PROVIDED RECORDS Start Marker
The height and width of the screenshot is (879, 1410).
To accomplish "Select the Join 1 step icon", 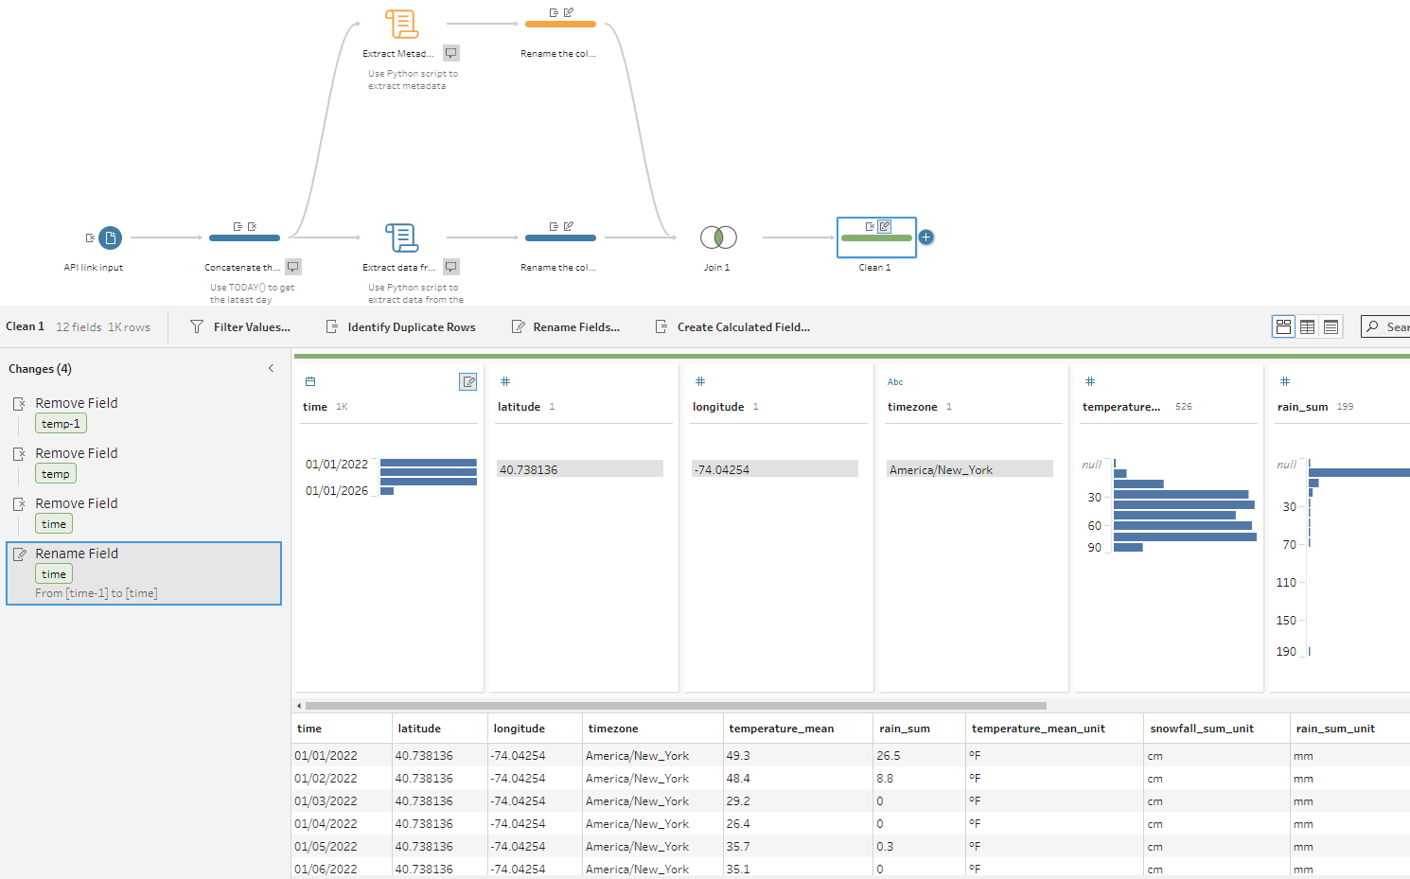I will 717,237.
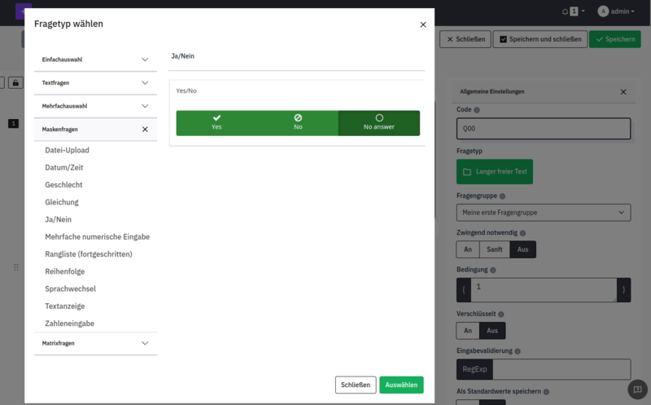651x405 pixels.
Task: Set Zwingend notwendig to An
Action: click(x=467, y=250)
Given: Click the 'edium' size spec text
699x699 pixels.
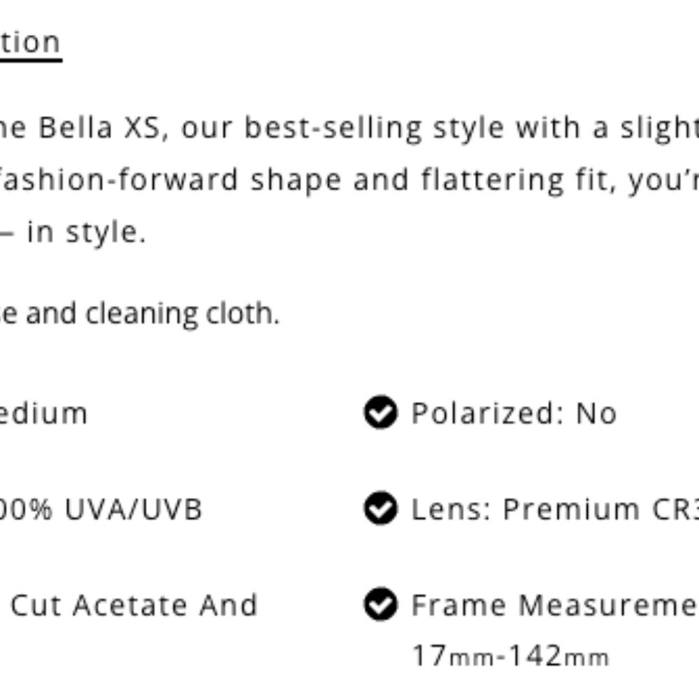Looking at the screenshot, I should point(43,413).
PROVIDED RECORDS End Marker
Begin at the line with "Given: Click the 'edium' size spec text" and end at the last line of the data above. Reproduce those lines exactly, but not the pictures.

Given: Click the 'edium' size spec text
699x699 pixels.
Looking at the screenshot, I should point(43,413).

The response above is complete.